### WHAT THE TASK REQUIRES
Print exactly, and only, the lines from the one containing "Shop Lifestyle ↓ (416, 74)" through the last line of the records below, both included; leave out the pictures.

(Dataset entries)
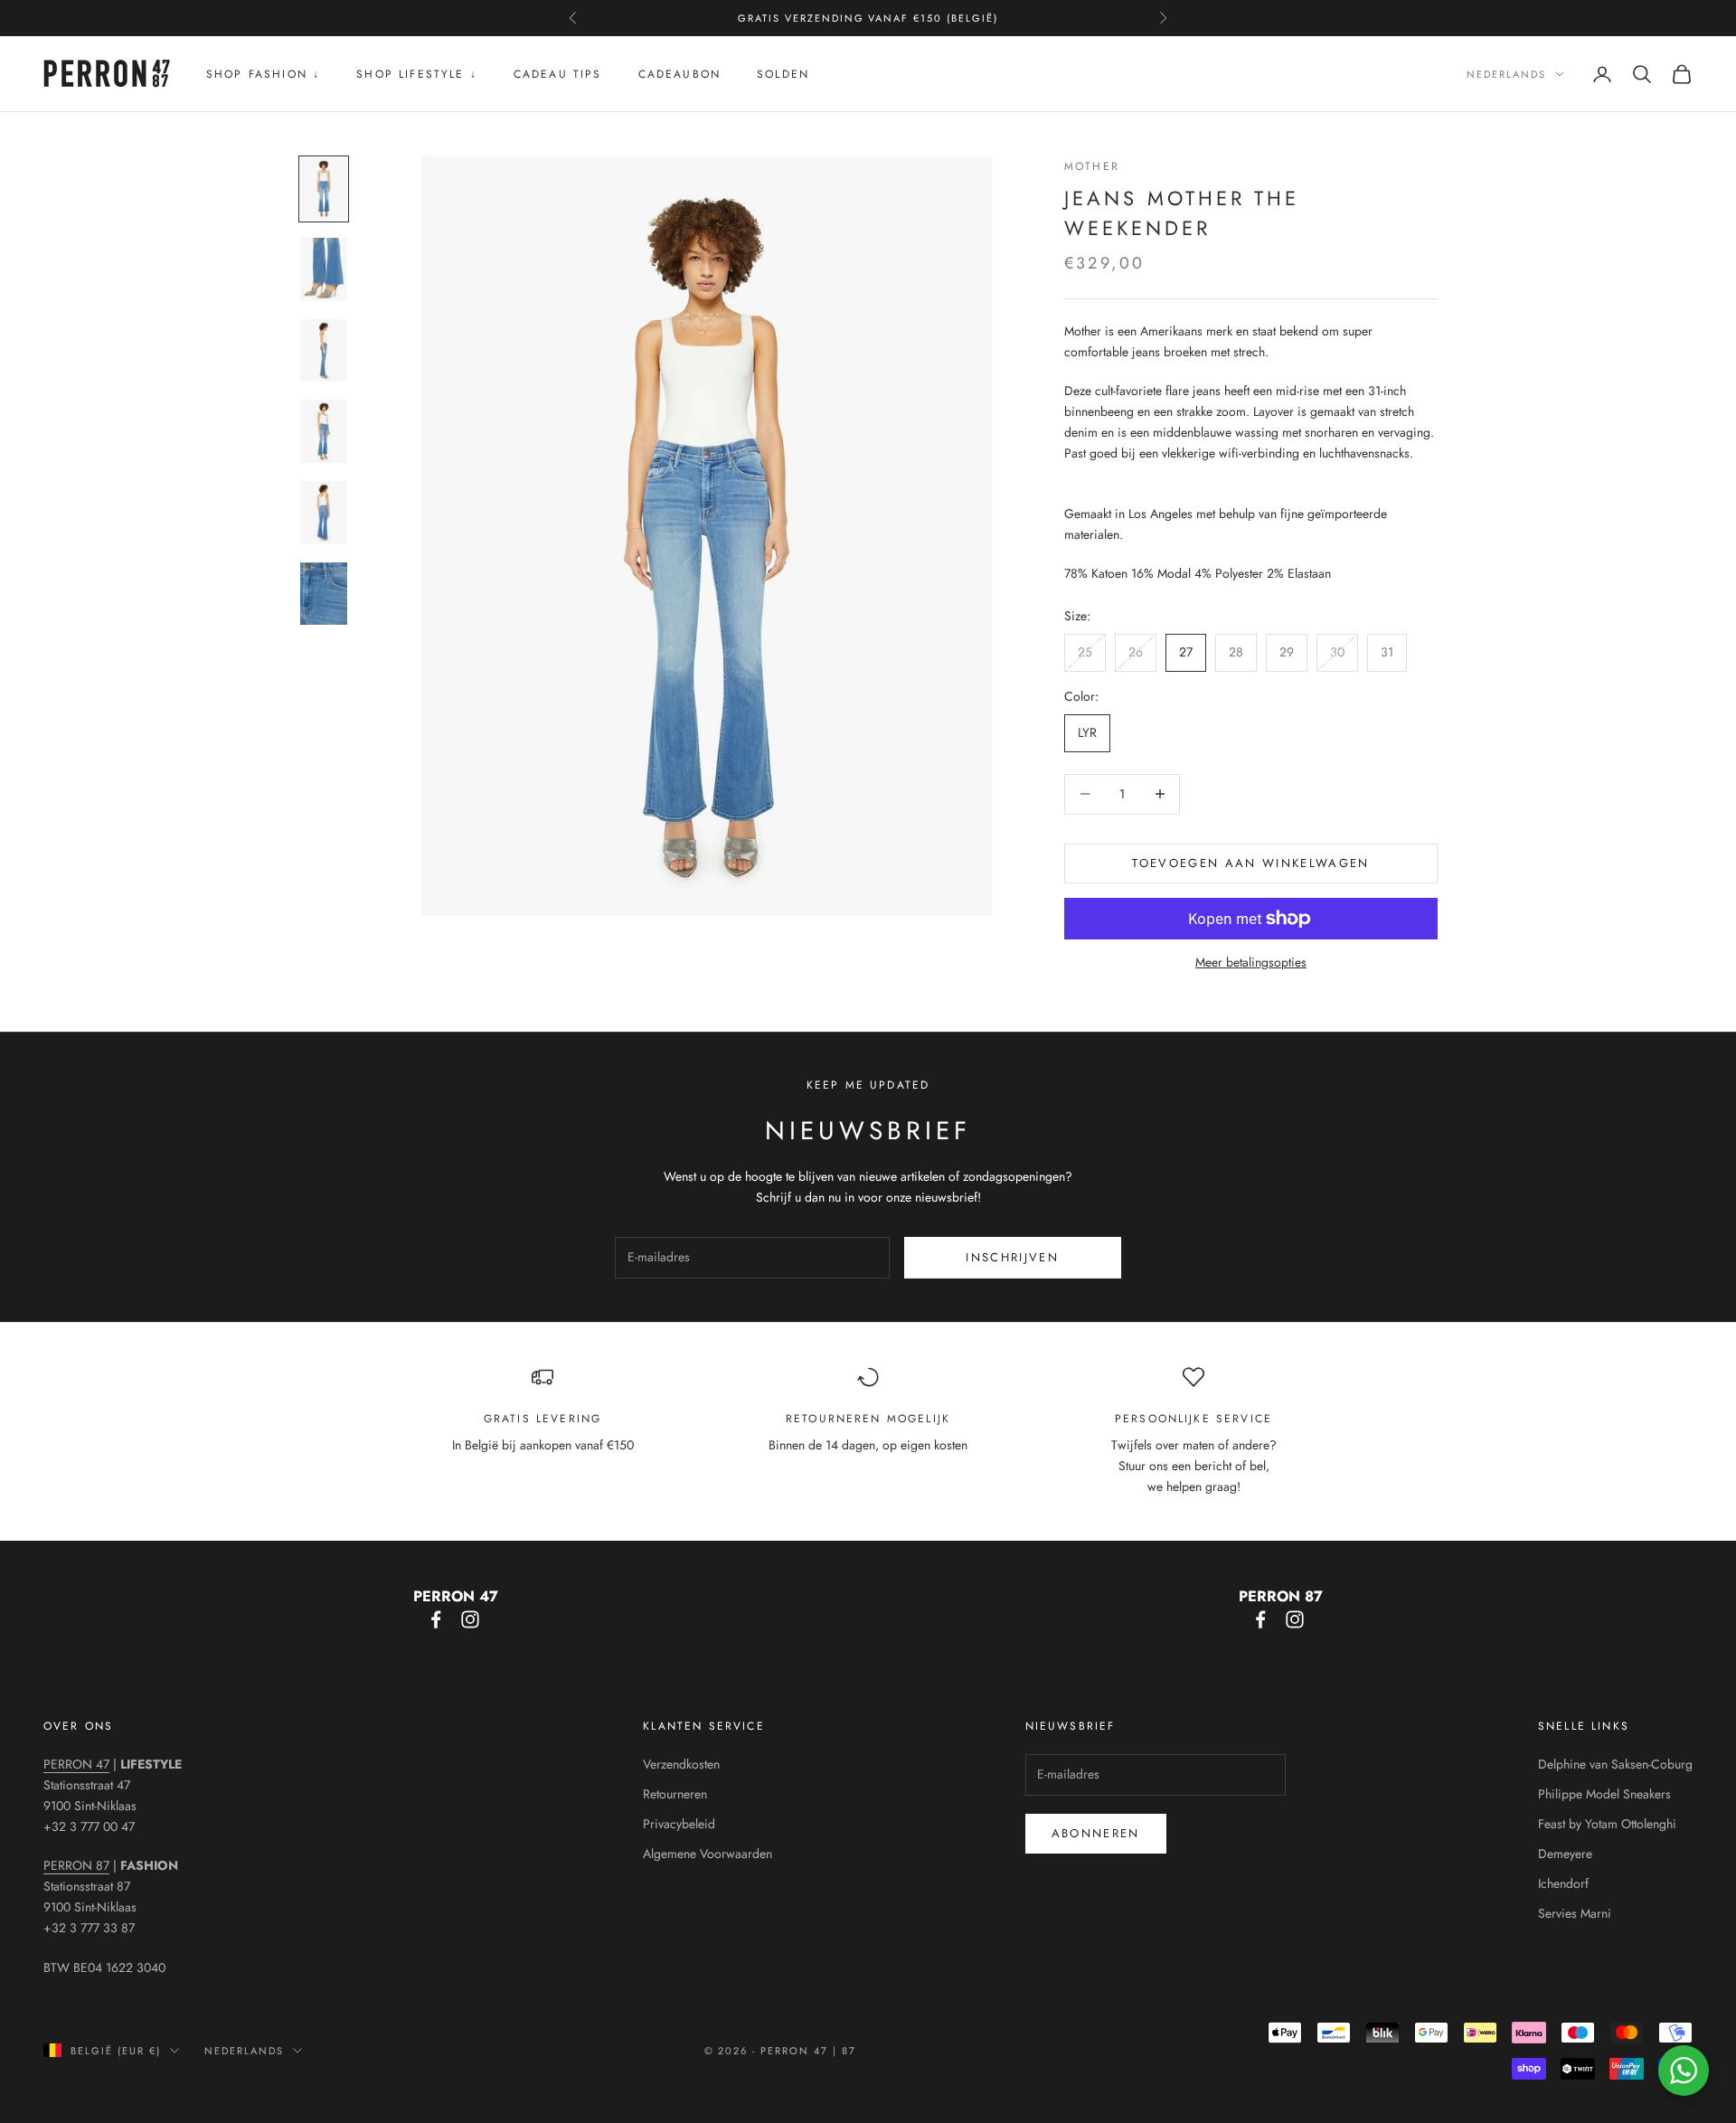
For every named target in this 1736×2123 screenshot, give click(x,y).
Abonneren (1096, 1833)
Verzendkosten (681, 1764)
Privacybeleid (679, 1824)
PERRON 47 (76, 1764)
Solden (783, 74)
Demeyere (1565, 1854)
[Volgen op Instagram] (470, 1619)
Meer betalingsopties (1251, 962)
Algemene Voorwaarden (707, 1854)
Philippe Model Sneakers (1604, 1794)
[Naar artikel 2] (323, 269)
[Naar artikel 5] (323, 512)
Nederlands (1506, 74)
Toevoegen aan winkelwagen (1251, 863)
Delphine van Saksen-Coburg (1615, 1764)
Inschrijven (1012, 1257)
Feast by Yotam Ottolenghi (1607, 1824)
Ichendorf (1563, 1883)
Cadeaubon (679, 74)
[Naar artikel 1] (323, 189)
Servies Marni (1574, 1913)
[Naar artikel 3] (323, 350)
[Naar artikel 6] (323, 594)
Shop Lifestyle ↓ (416, 74)
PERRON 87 (76, 1865)
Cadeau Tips (558, 74)
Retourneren (675, 1794)
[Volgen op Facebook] (436, 1619)
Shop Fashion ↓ (263, 74)
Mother (1091, 166)
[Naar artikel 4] (323, 431)
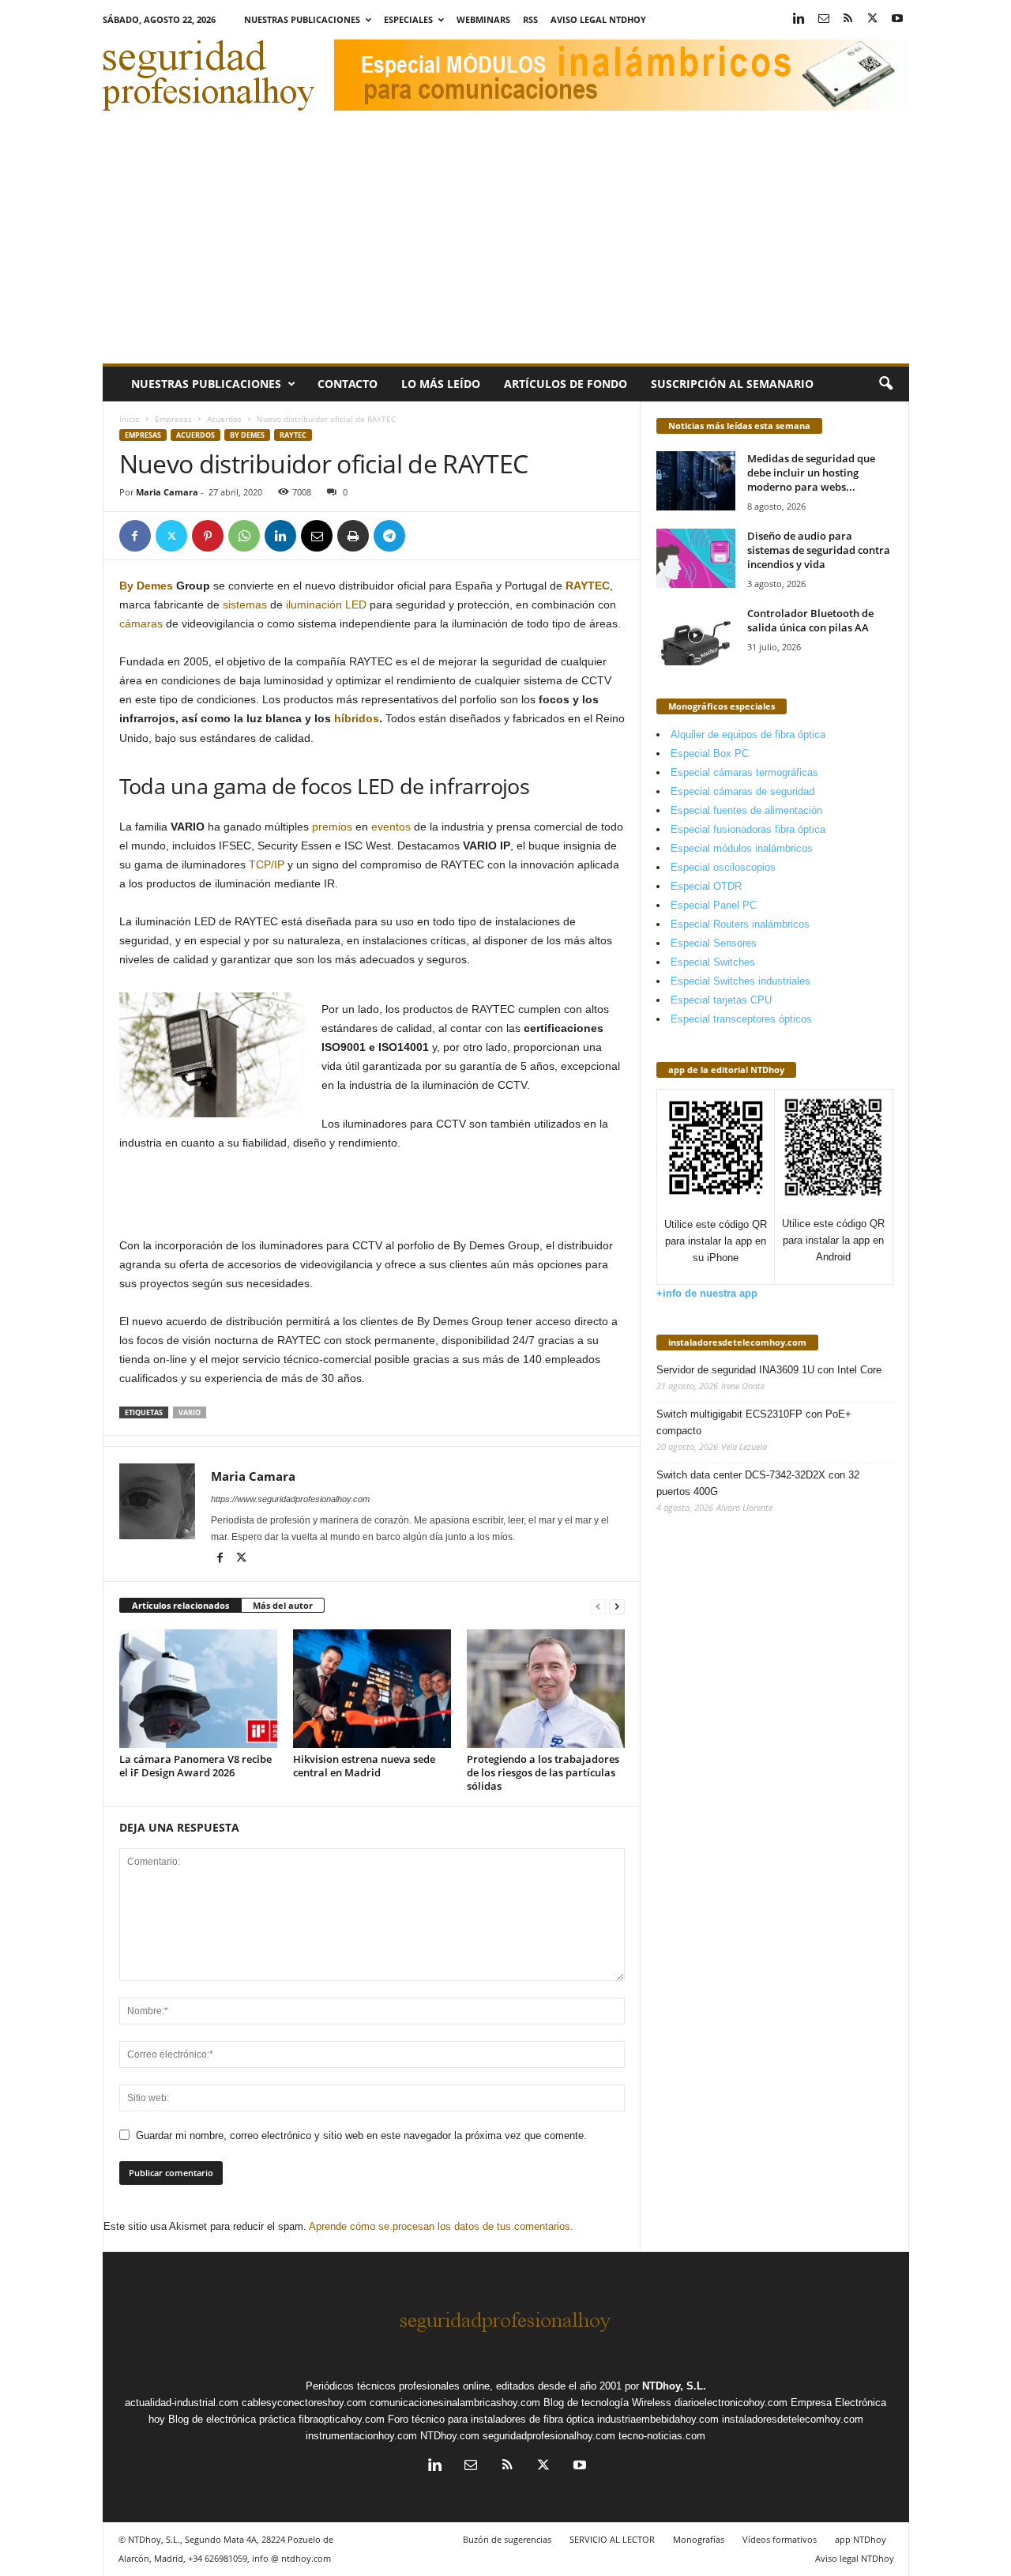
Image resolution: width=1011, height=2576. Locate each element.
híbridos (356, 718)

### WRITTEN SOLUTION
Shop Lifestyle ↓ (416, 74)
PERRON 87 (76, 1865)
Cadeau Tips (558, 74)
Retourneren (675, 1794)
[Volgen op Facebook] (436, 1619)
Shop Fashion ↓ (263, 74)
Mother (1091, 166)
[Naar artikel 4] (323, 431)
Image resolution: width=1011, height=2576. Locate each element.
híbridos (356, 718)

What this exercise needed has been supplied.